__TEXT BLOCK__:
McKinley Memorial Library is pleased to announce we are in partnership with the Library Speakers Consortium (LSC). The Consortium is a group of libraries that pool resources to hire well-known fiction and nonfiction adult, children's, and young adult authors to speak to their patrons. All programs are broadcast live (online) and recorded for later viewing. You can access our LSC webpage to see a list of upcoming speakers and view past recordings. You can also subscribe to monthly event email reminders about current and upcoming speakers from the Library Speakers Consortium!
Register for this online event. You do not need to have a library card to register.
Feminist philosopher Dr. Lindsey Stewart’s book, The Conjuring of America: Mojos, Mermaids, Medicine, and 400 Years of Black Women’s Magic, tells the stories of Negro Mammies of slavery; the Voodoo Queens and Blues Women of Reconstruction; and the Granny Midwives and textile weavers of the Jim Crow era. These women, in secrecy and subterfuge, courageously and devotedly continued their practices and worship for centuries and passed down their traditions.

__TASK LIST__:
1. Answer these questions using the library announcement.
(a) What does the Library Speakers Consortium hire authors to do?
(b) Do you need a library card to register for the online event?
(c) What is the full title of Dr. Lindsey Stewart's book?
2. Quote the library announcement word for word from "McKinley Memorial Library" to "Library Speakers Consortium!".
The listing that comes next is from a separate, unrelated source.

__DATASET SECTION__:
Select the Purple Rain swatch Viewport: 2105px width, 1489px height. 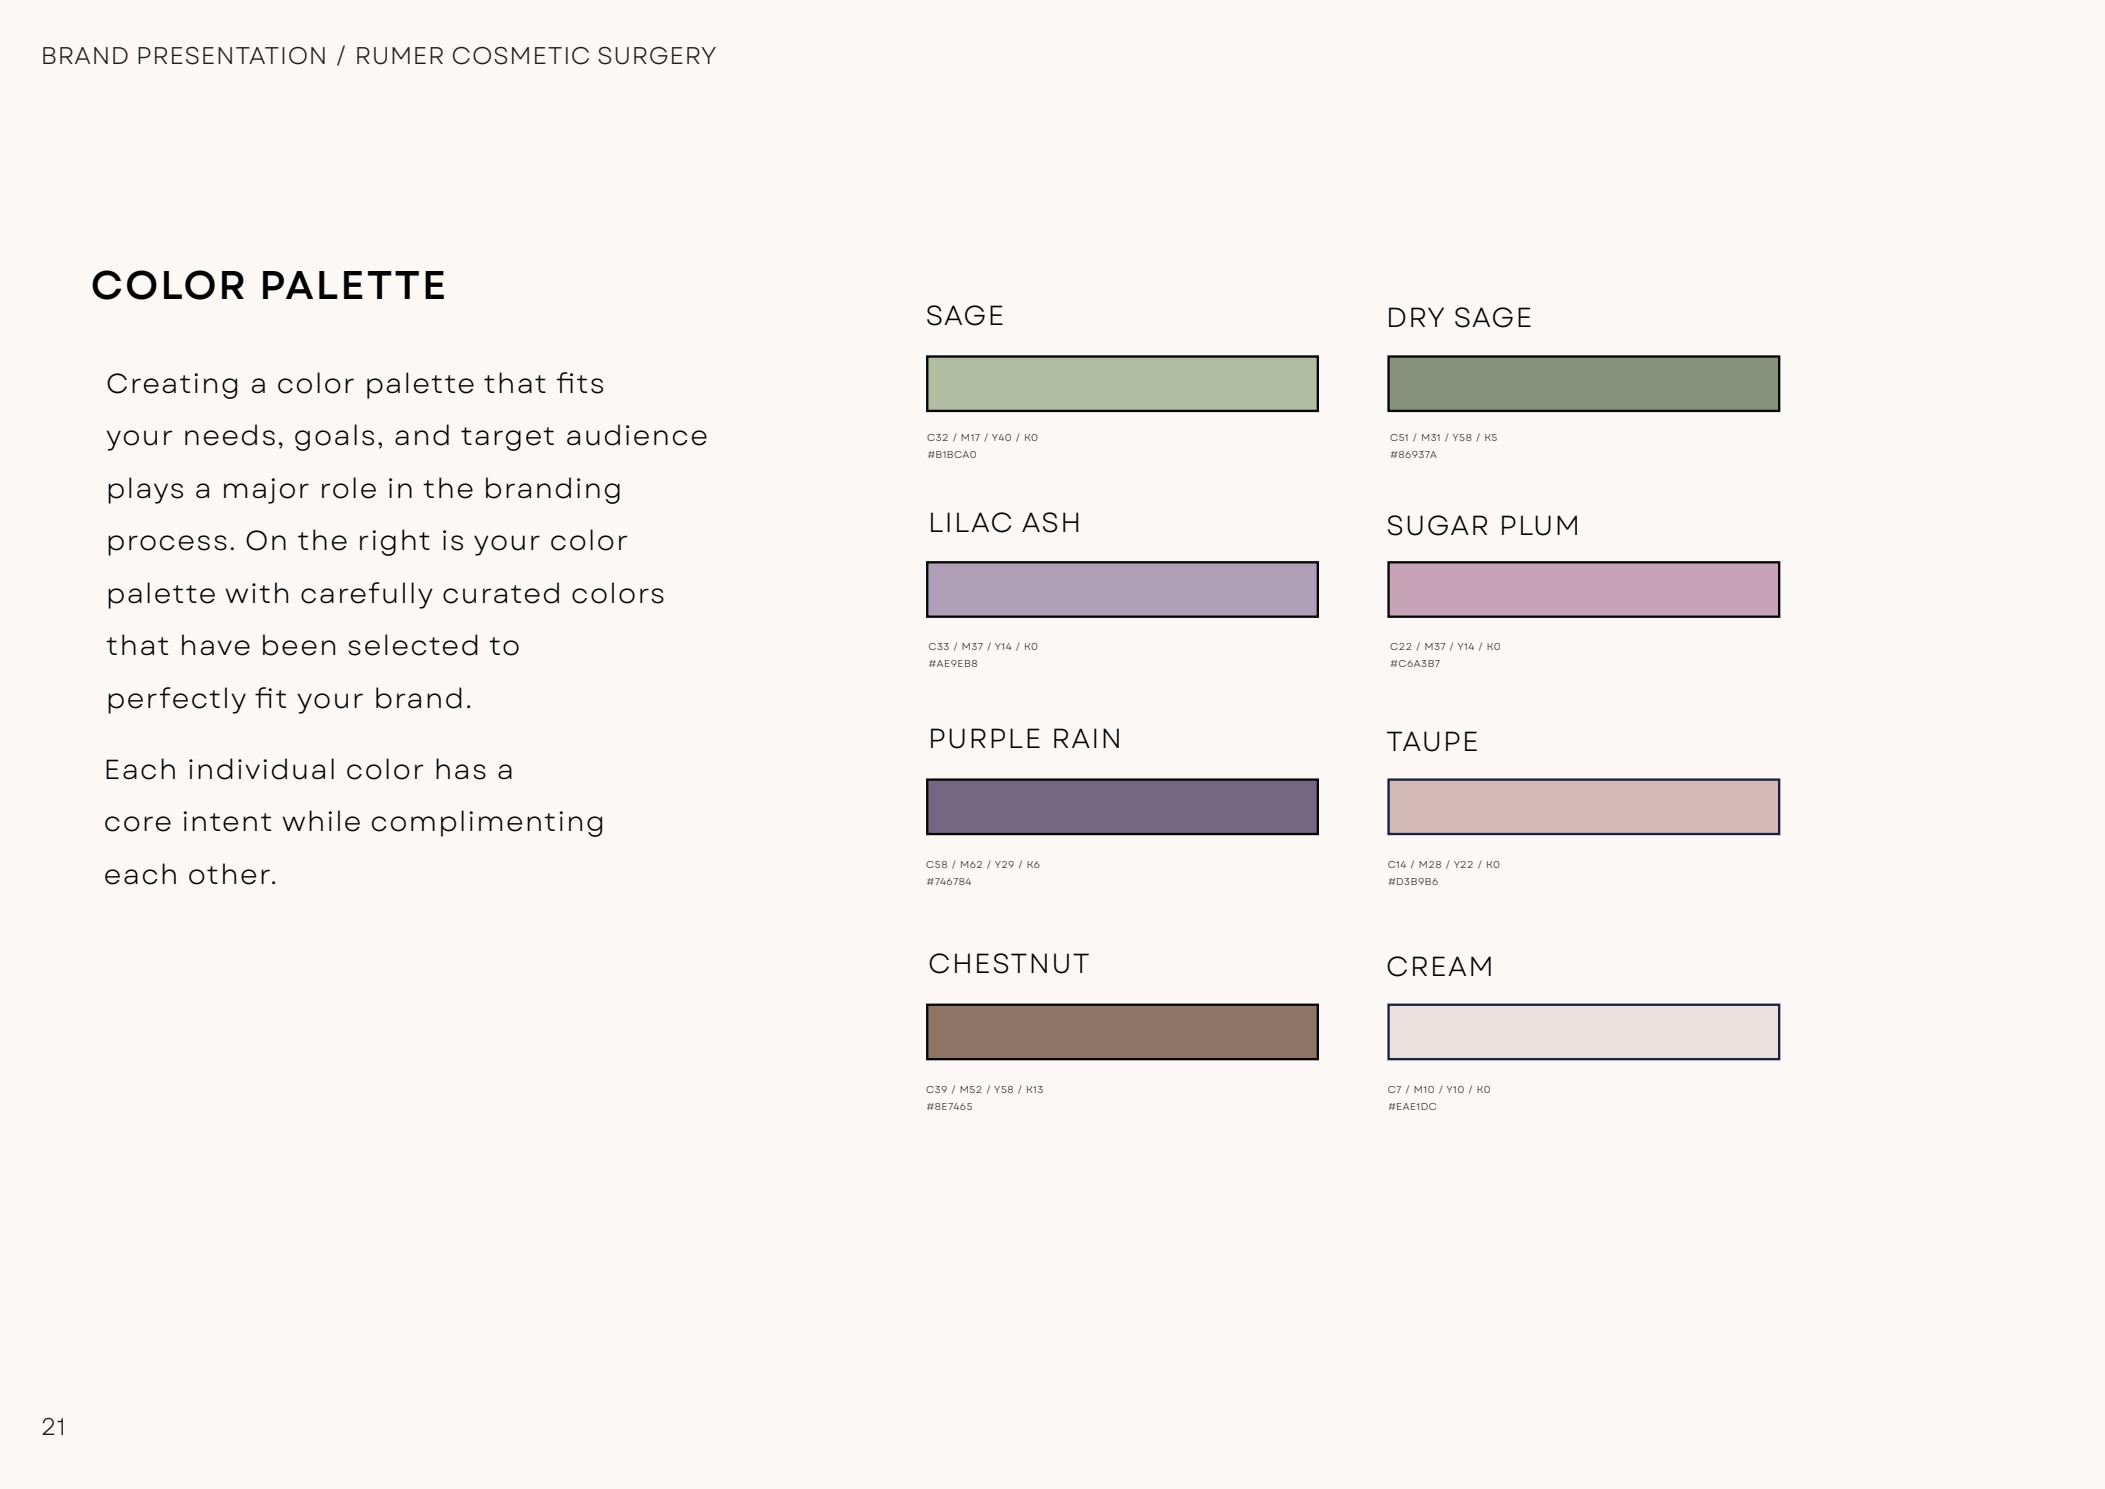(x=1122, y=806)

__TASK-BY-TASK SOLUTIONS__:
1.
(a) To speak to the patrons of its member libraries.
(b) No.
(c) The Conjuring of America: Mojos, Mermaids, Medicine, and 400 Years of Black Women’s Magic

2.
McKinley Memorial Library is pleased to announce we are in partnership with the Library Speakers Consortium (LSC). The Consortium is a group of libraries that pool resources to hire well-known fiction and nonfiction adult, children's, and young adult authors to speak to their patrons. All programs are broadcast live (online) and recorded for later viewing. You can access our LSC webpage to see a list of upcoming speakers and view past recordings. You can also subscribe to monthly event email reminders about current and upcoming speakers from the Library Speakers Consortium!